Dataset records>

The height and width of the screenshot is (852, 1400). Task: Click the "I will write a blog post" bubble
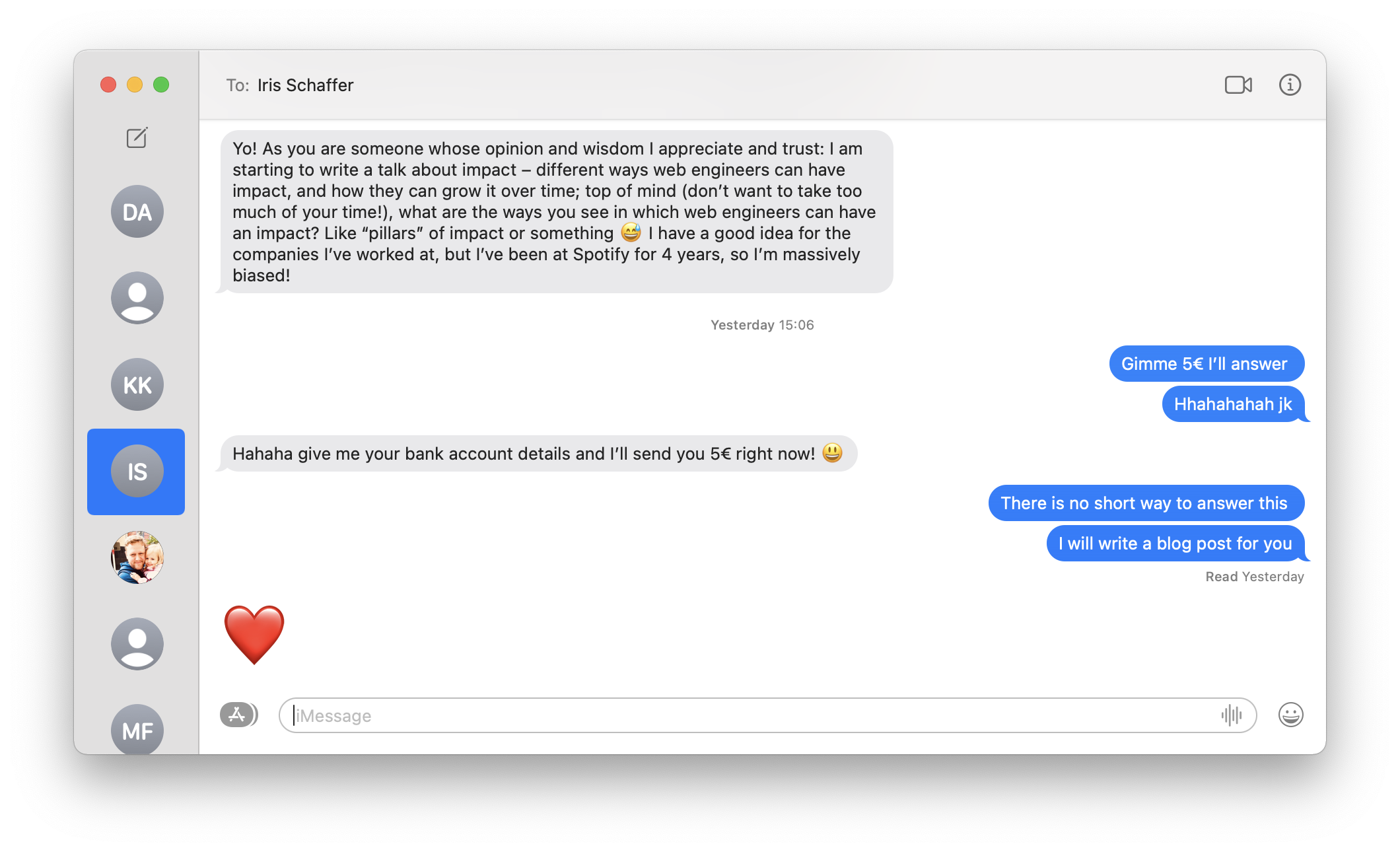(1175, 544)
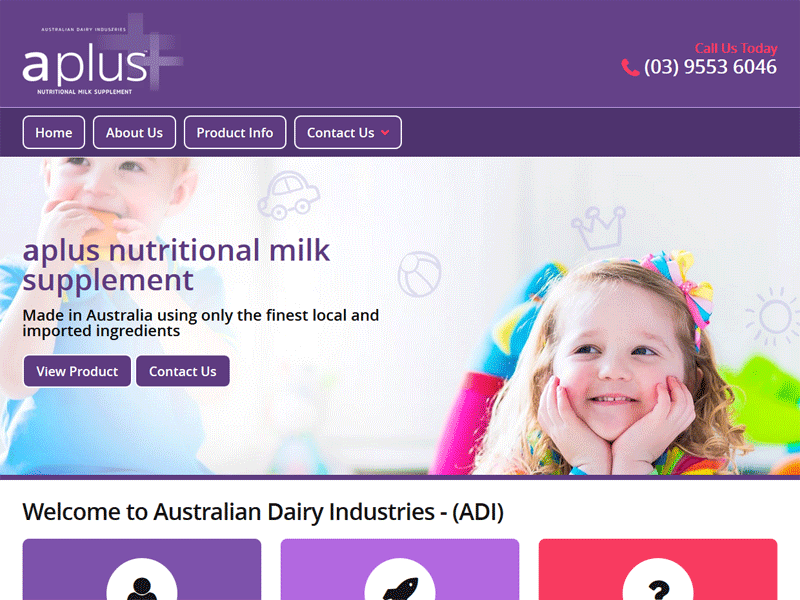Click the Contact Us button in the banner
Screen dimensions: 800x600
183,371
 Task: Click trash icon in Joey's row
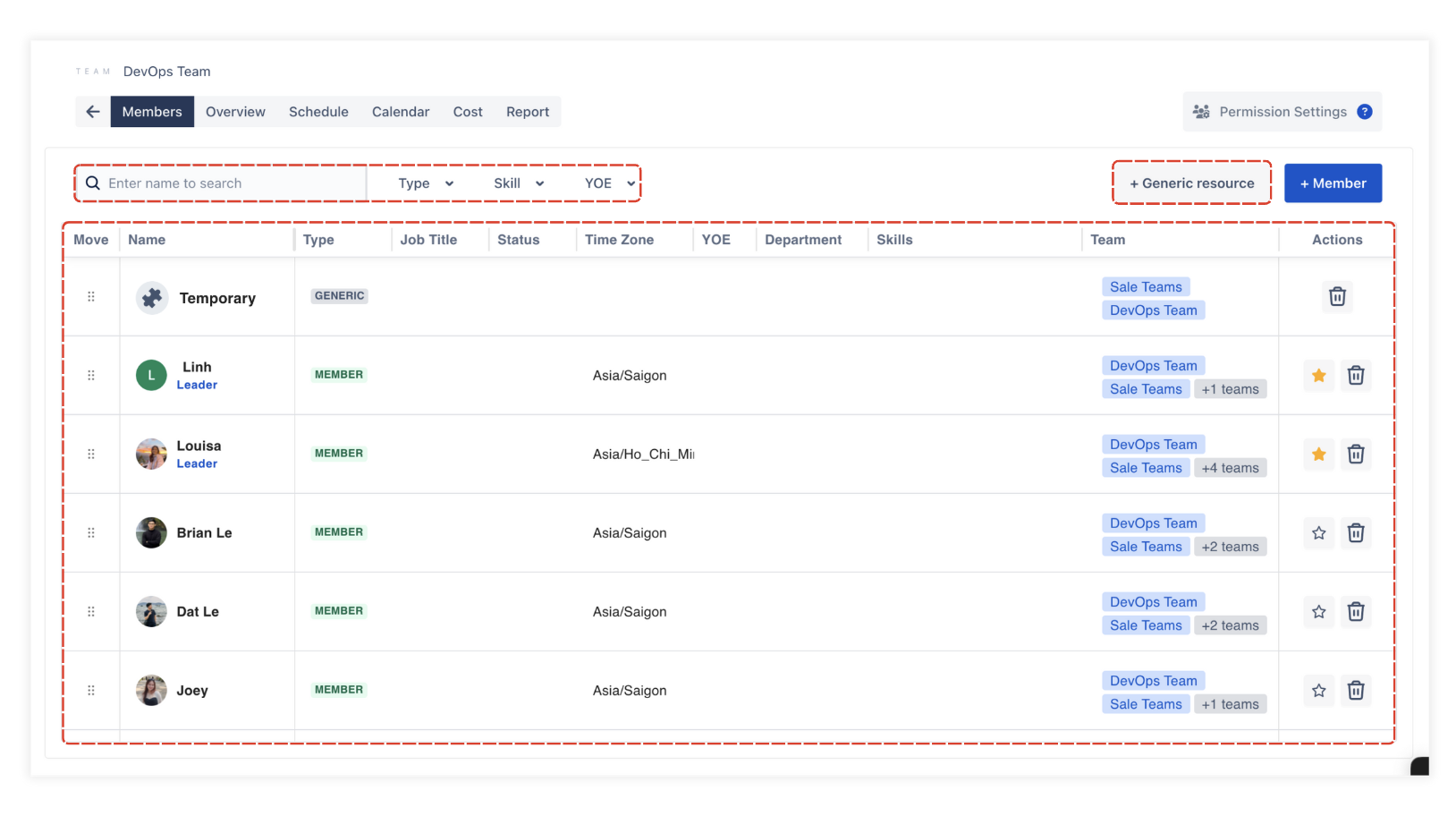(x=1356, y=691)
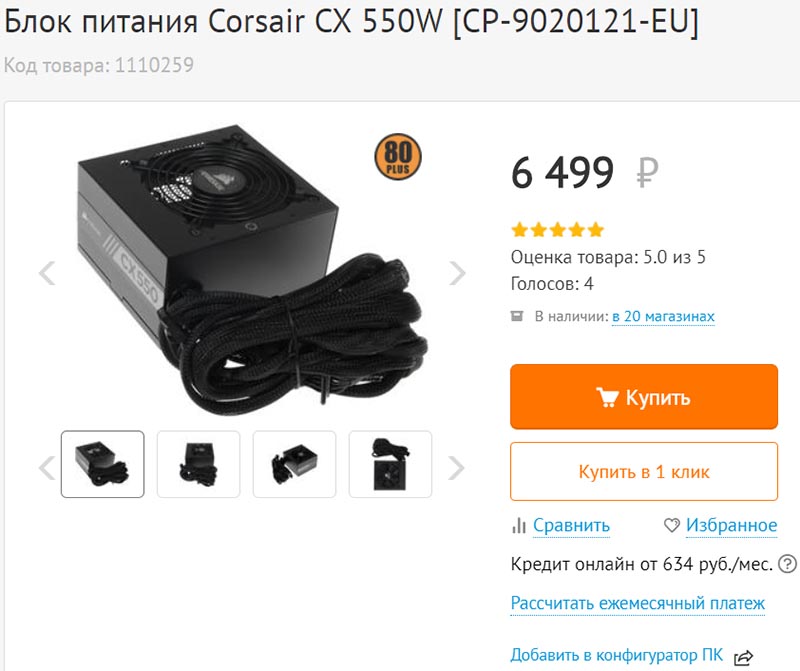Open Рассчитать ежемесячный платеж link
The width and height of the screenshot is (800, 671).
click(x=638, y=603)

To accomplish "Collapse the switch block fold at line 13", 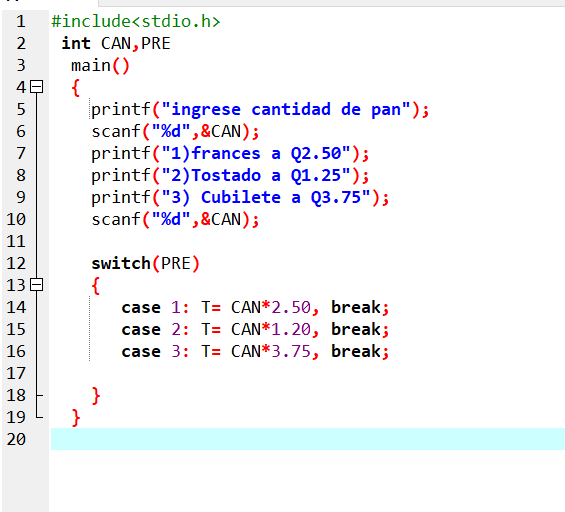I will pyautogui.click(x=36, y=285).
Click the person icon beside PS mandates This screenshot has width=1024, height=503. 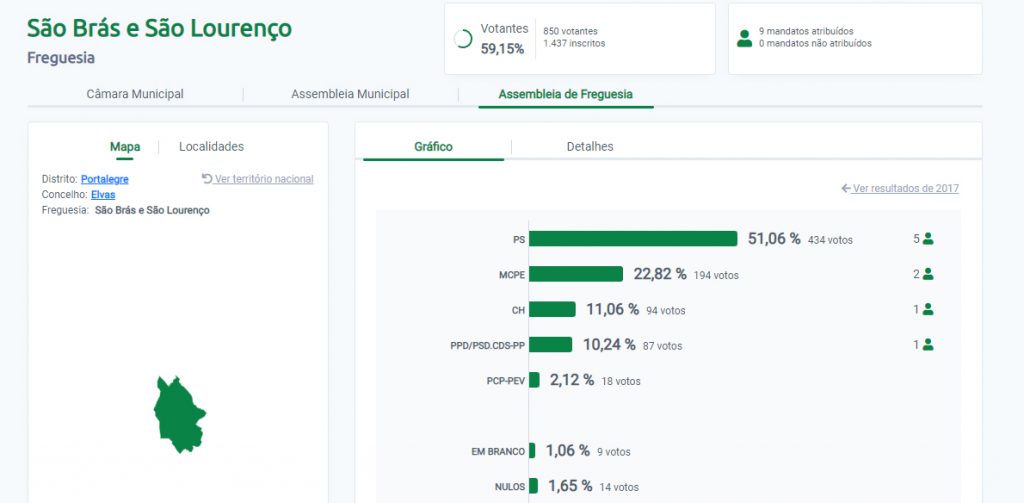928,239
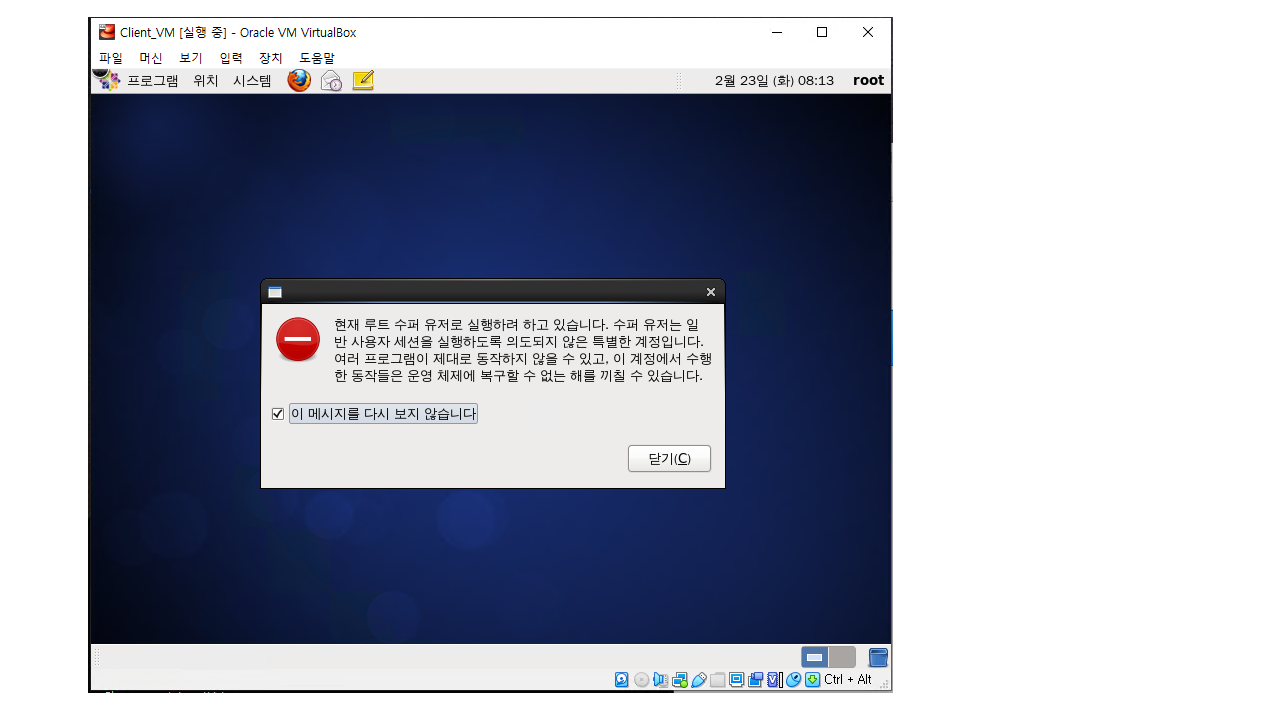
Task: Expand the 시스템 system menu
Action: 252,81
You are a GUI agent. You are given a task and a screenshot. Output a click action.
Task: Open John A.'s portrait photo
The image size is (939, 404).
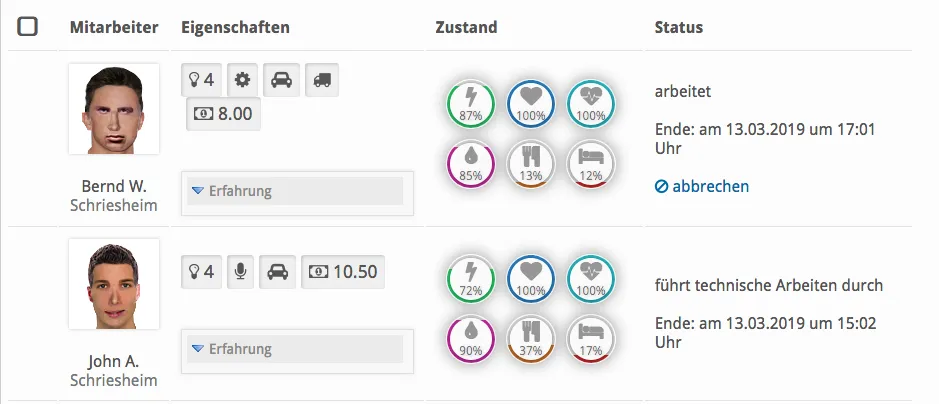coord(114,284)
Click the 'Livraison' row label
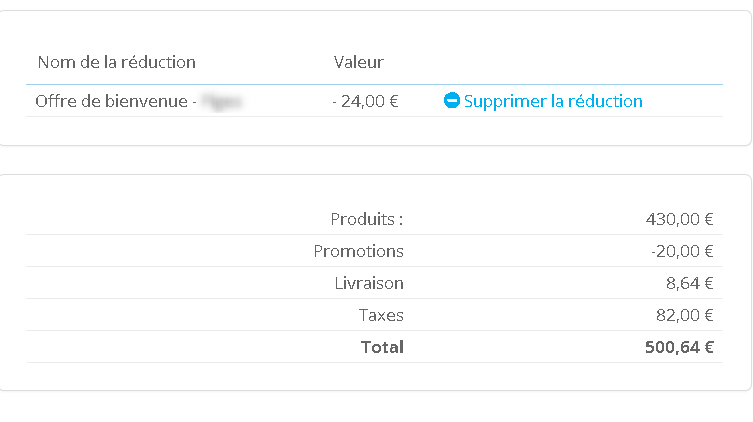753x422 pixels. [x=368, y=283]
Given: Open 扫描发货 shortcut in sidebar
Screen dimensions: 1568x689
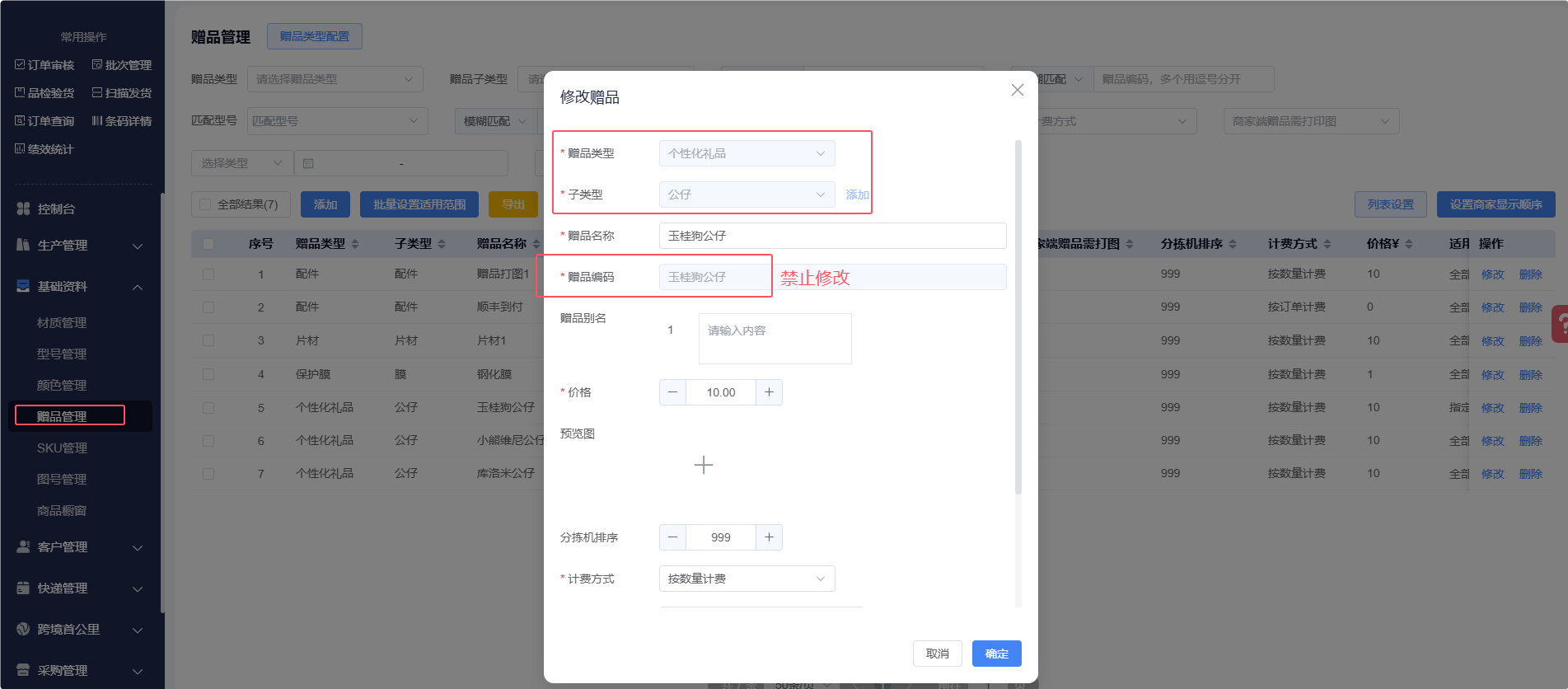Looking at the screenshot, I should point(121,93).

Task to complete> Every line from the one with "You are a GUI" through the last line of the listing above must be written out exactly, and no picture may appear.

Answer below>
You are a GUI agent. You are given a task and a screenshot. Output a click action.
Task: Open John A.'s portrait photo
The image size is (939, 404).
coord(114,284)
Click the 'Livraison' row label
753x422 pixels. [x=368, y=283]
Given: Open 扫描发货 shortcut in sidebar
Screen dimensions: 1568x689
Looking at the screenshot, I should point(121,93).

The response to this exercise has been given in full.